NEIGHBOURS of the "four-storey mega warehouse fire" that shut down Wickham and loomed over a nearby fuel depot were expected to spend last night in an evacuation centre as firefighters fought on.
Residents from Annie Street, Milford Street, The Avenue and part of Robert Street were offered sanctuary in Albert Street's Goodlife Church as crews battled the Annie Street blaze, which erupted about 2.30pm.
The flames were seen across the harbour, which police said led to an influx of repeat calls from nearby suburbs about the "very visible" disaster.

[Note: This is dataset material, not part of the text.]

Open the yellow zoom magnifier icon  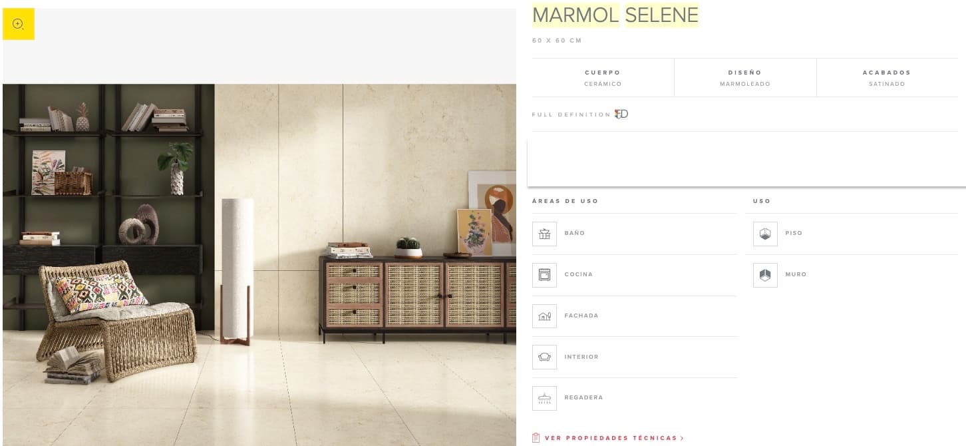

A Fire and Rescue NSW spokesperson told the Newcastle Herald about 15 fire crews were sent to the Annie Street scene after the first call came in - via an automatic smoke alarm - just after 2.30pm. Within hours more than 100 firefighters and 30 trucks were on scene, setting up an exclusion zone.
More than 100 firefighters and 30 trucks were on the scene, the service said in a statement shortly after 4.30pm.
Crews set up an exclusion zone for safety as the blaze in "a four-storey mega warehouse" continued to rage hours after firefighters helped evacuate workers.
The site is a former wool shed now being used as a storage business.
The storage property backs onto the Ampol fuel storage facility, which distributes gasoline and diesel via fuel trucks.
Gas and electrical utilities were isolated, while crews were working to protect the oil terminal from any potential ignition.
Fire and Rescue NSW urged anyone with respiratory conditions to limit their exposure to smoke outdoors and seek medical help or take relief medicine if short of breath.
Residents should remove clothes hanging outside and shut their window and doors.
The Fire and Rescue NSW spokesman said the fire had broken out inside a building containing storage units and firefighters were working to contain the blaze.
Difficult access meant that crews were employing defensive firefighting tactics about 3.30pm.
There has been an influx of repeat calls, given the fire is "very visible", with the smoke able to be seen across the harbour.
A Newcastle police spokesperson said people are being urged to avoid the area.
Police said officers have evacuated residents in Annie Street and Milford Street as a precaution and several surrounding roads have been closed.
They said the fire had been contained to the building.
Some residents in nearby streets have decided to leave of their own accord.
The Newcastle Herald reported last March that planning authorities knocked back a huge apartment project at the self storage site over fears the neighbouring fuel tank could explode.
Giverny Burke, who lives on Robert Street - the road parallel to Annie Street - with her partner, came home after she saw "this big black cloud of smoke" in the direction of her house, while working at a Suspension Espresso in Islington.
She had been home for 10 minutes before police asked her and her neighbours to evacuate.
"In that 10 minutes it started out black with a lot of smoke and then you could basically see through the building. It was red and we were sweating because it was so hot," she told the Herald.
"t was like properly on fire."
For residents heading home just a day after horrific scenes of flooding in the state's north, it was the last thing they expected.
"As I got to an intersection near the Tighes Hill bridge there was a lot of people pulled over and getting out of their cars, which created traffic delays," one Maryville resident said.
"I didn't know why at first and looking over in that direction, it was hard to pick up. It was like some of the clouds were different.
"Then I realised it was smoke, and you could see flames from a long way off, which seems strange in a suburban neighbourhood in the middle of a downpour
"What it looked like was almost like a plane had come down in the neighbourhood. As you got closer it got brighter, and I had no idea what it was."
The resident said the fire's proximity to the Ampol depot was concerning but they would wait for advice from police or other emergency services.
"It is a bit of a worry," they said.
"We know someone who lives in the apartments opposite, and you'd always worry about someone's home who's right next to it, but even half a kilometre away you don't know the combustion of a fuel storage and it's not something you like to think about."